* **Dataset records**
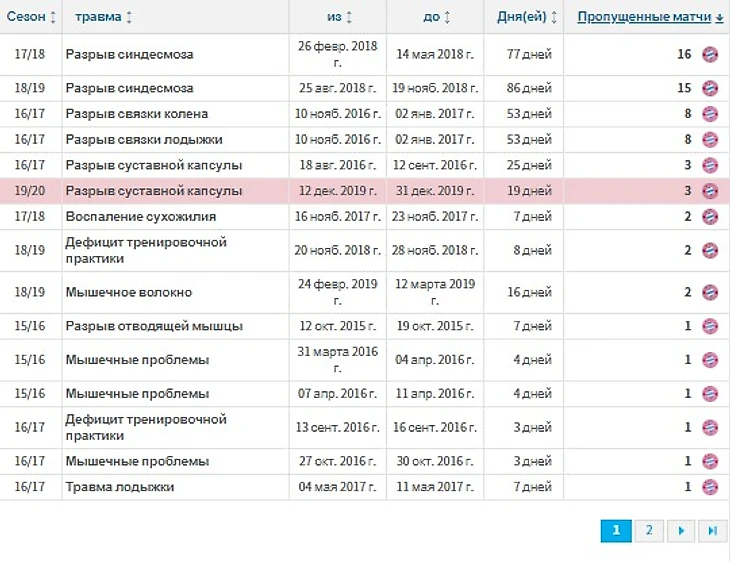Click club logo beside Воспаление сухожилия row
730x561 pixels.
click(x=710, y=216)
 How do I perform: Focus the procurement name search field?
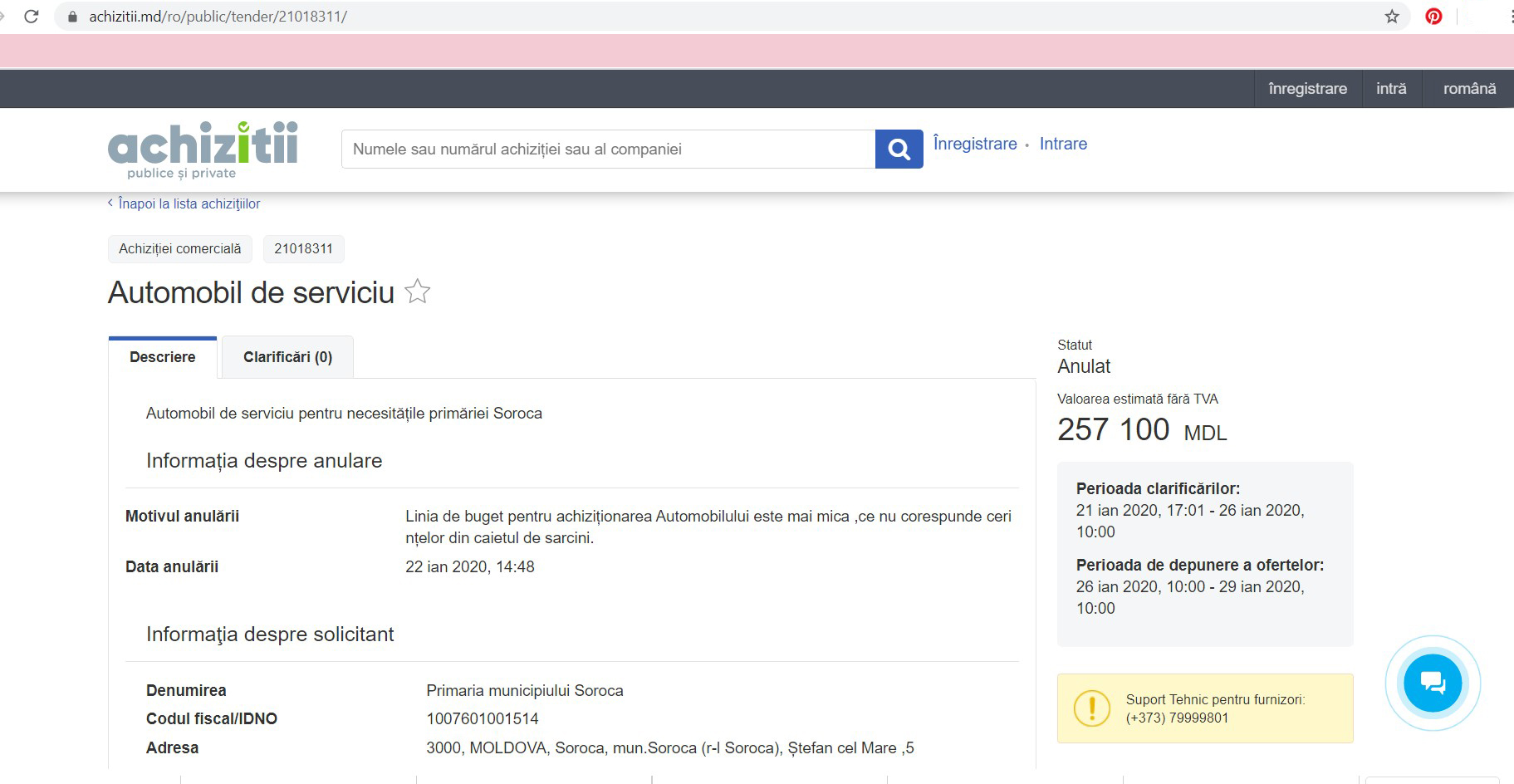607,149
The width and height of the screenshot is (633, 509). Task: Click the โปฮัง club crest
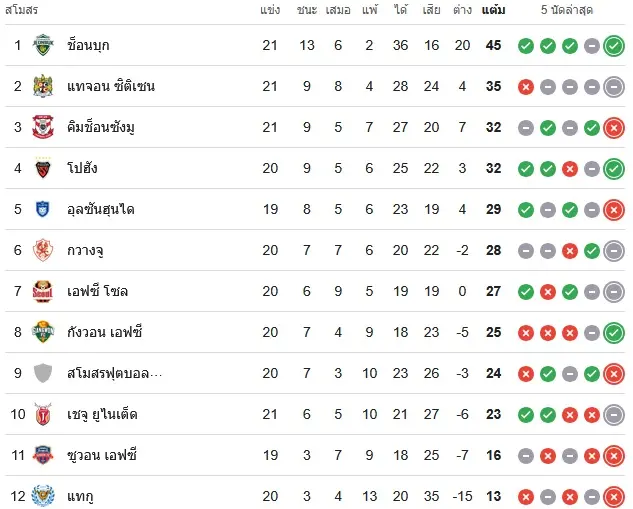click(43, 168)

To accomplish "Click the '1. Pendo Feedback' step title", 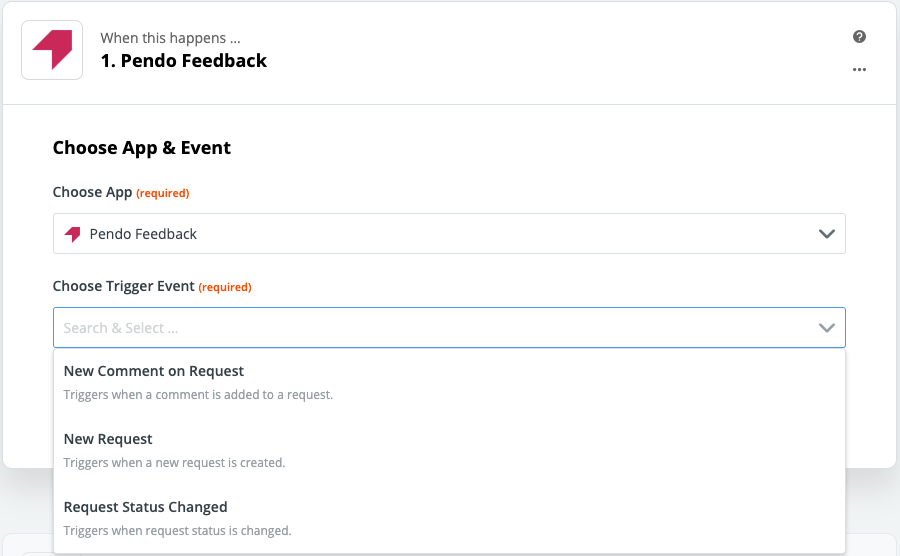I will (184, 61).
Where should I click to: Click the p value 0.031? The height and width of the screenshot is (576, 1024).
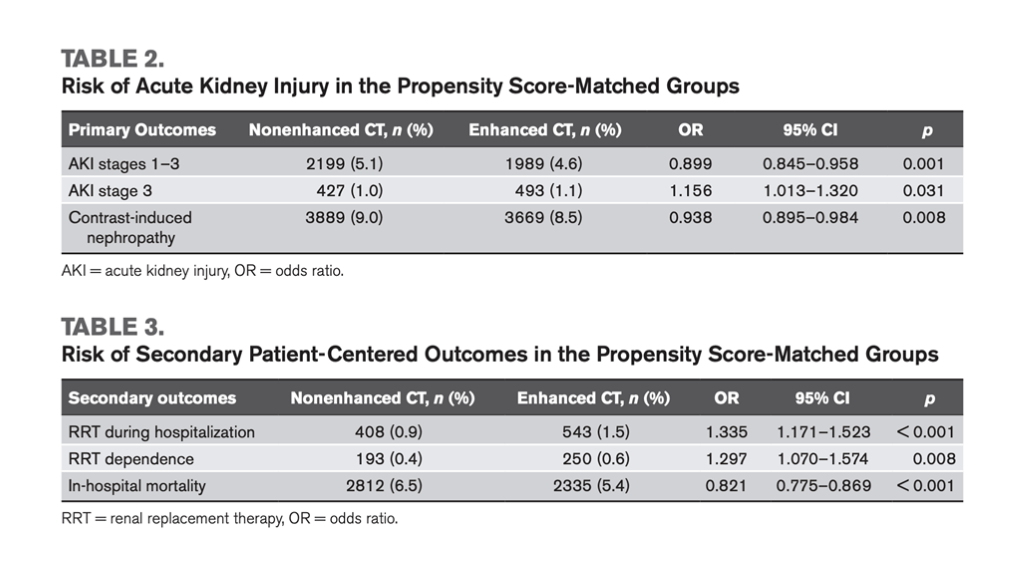point(924,191)
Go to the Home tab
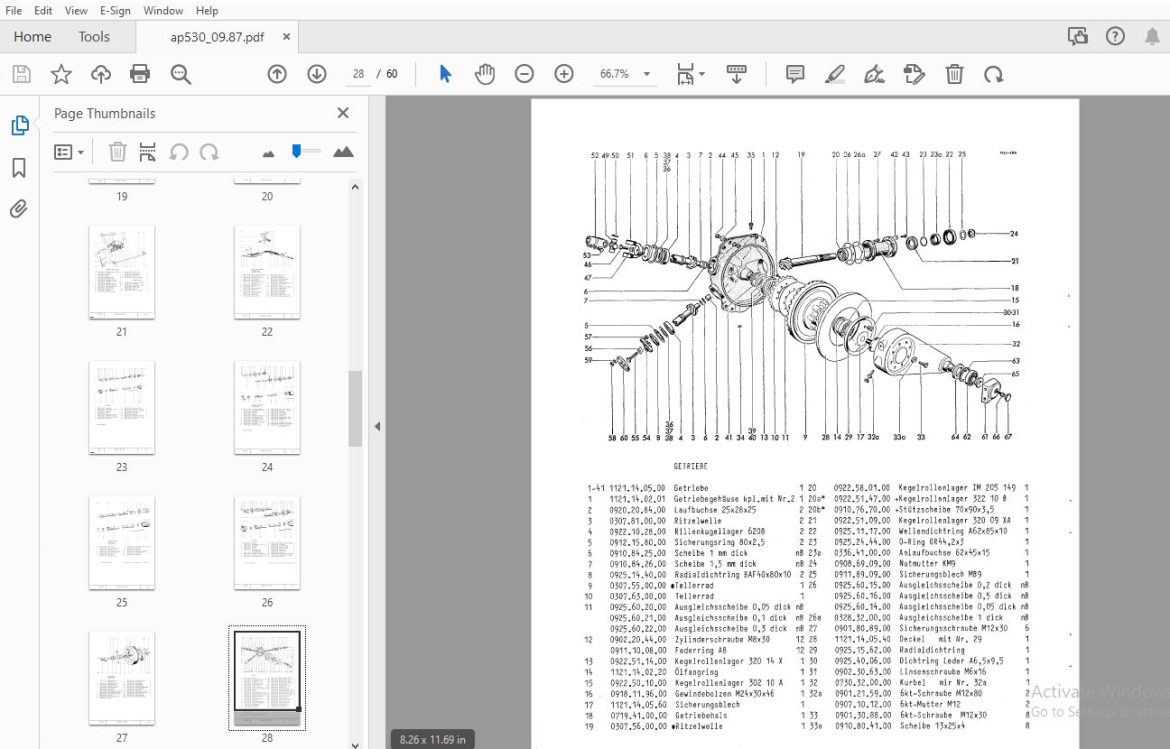Image resolution: width=1170 pixels, height=749 pixels. [x=32, y=37]
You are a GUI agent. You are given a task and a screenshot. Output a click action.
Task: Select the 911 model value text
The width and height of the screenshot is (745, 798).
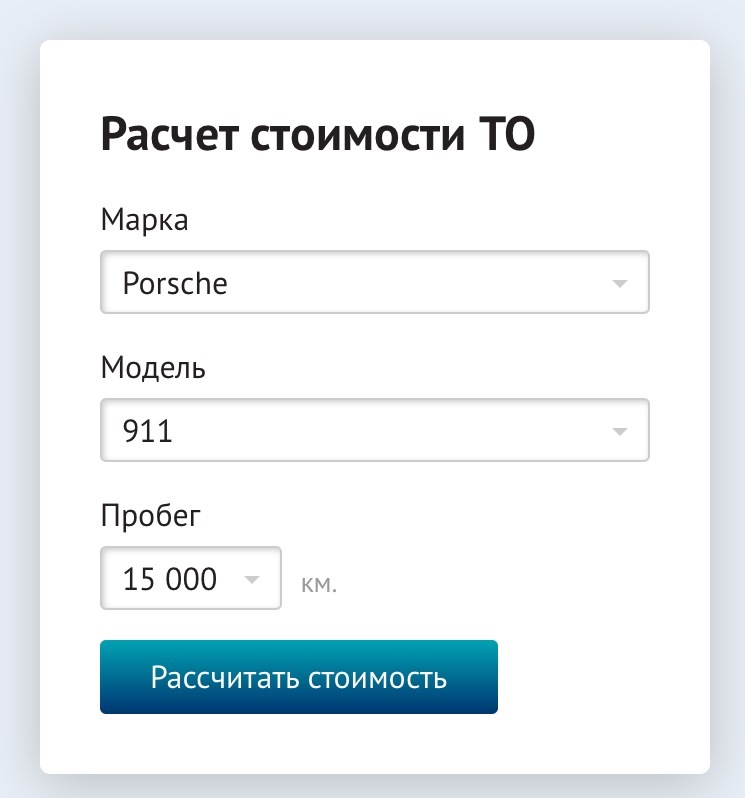[147, 432]
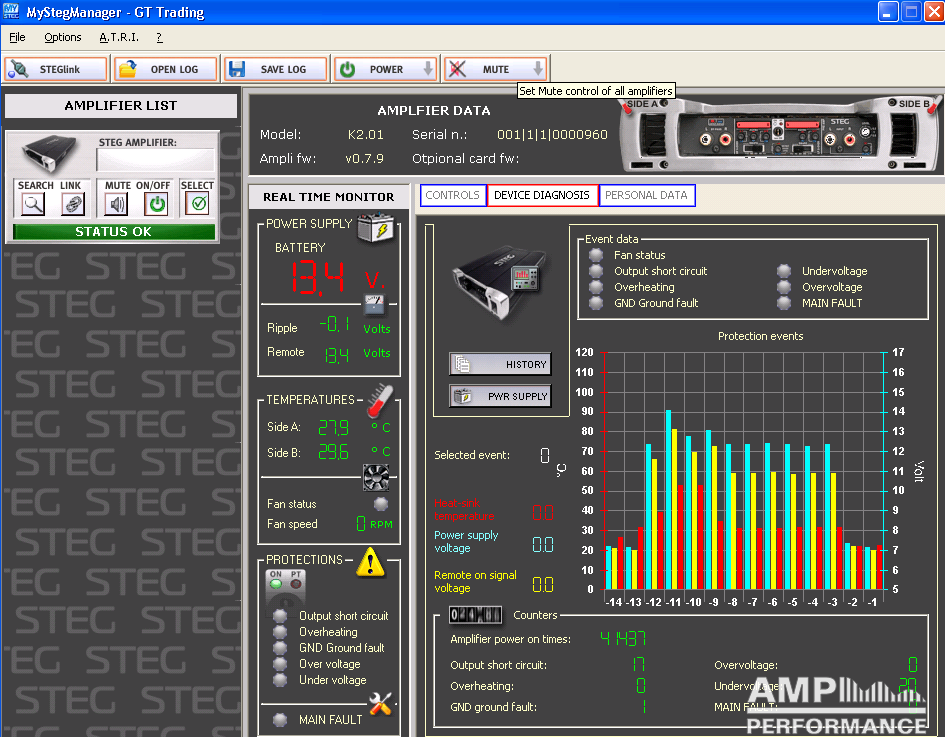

* **Your goal**
Your output should be the lines from the line containing "You are a GUI" through the last line of the listing above, restated exactly, with no pictures among them.

* **Answer for this exercise**
You are a GUI agent. You are given a task and a screenshot. Output a click action.
Task: Select the 911 model value text
The width and height of the screenshot is (745, 798).
[147, 432]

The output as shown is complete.